When Obama returns home, former Clinton adviser Matt Miller says he'll face a mounting budget crisis—and will have to come clean about needing to raise our taxes.Between the massive budget, bailouts, TARP and all the other stimulus nonsense, government will grow so large that Obama hopes the only option will be higher taxes to fund all the promises he's made. Since it's rare for a government program to be terminated, Obama's impact on future generations will be devastating.
Just before President Obama left for his boffo European tour, he offered an uncharacteristic evasion at home that revealed a looming political vulnerability. It came during his prime-time press conference on March 24, when he called on Chip Reid of CBS.
“At both of your town-hall meetings in California last week,” Reid began, “you said, quote, ‘I didn't run for president to pass on our problems to the next generation.’ But under your budget, the debt will increase $7 trillion over the next ten years. The Congressional Budget Office says $9.3 trillion. ... Isn't that kind of debt exactly what you were talking about when you said ‘passing on our problems to the next generation?’”

Data lines
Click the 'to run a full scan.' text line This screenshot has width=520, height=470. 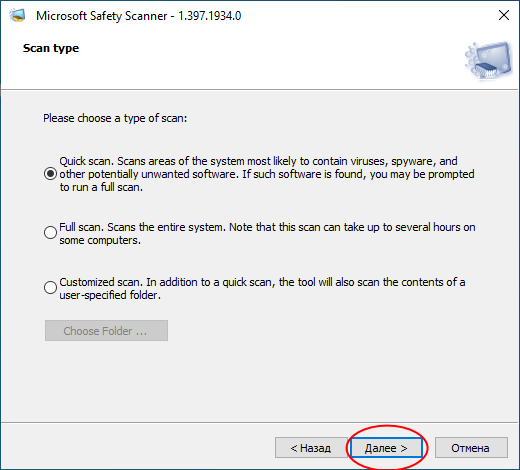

Directions
- a) In the passage on Obama's budget, on what date was the prime-time press conference where Chip Reid asked his question?
- b) Continue the passage on Obama's budget from its final sentence.
The listing has no connection to the passage on Obama's budget.

Task results
- a) March 24

- b)
For a president who has been unusually willing to answer the questions he is actually asked, Obama’s reply was a telling Beltway dodge. He talked about his Republican critics having failed fiscal responsibility when they were in charge. He tweaked the GOP for lacking the courage to offer an alternative budget themselves. He offered a sidebar on the assumptions used by the White House and the CBO in their projections—differences that were irrelevant, because whichever forecast you believe, the new debt slated to be added on Obama’s watch is unprecedented. And he peddled the stock administration line that you can’t fix the budget without renewing economic growth and slowing the surge in health costs.
The one hard truth Barack Obama won’t utter is that all Americans will have to pay higher taxes before long.
But Obama never answered the question of how his epic debt can be squared with his call for generational responsibility. He can’t, because it can’t.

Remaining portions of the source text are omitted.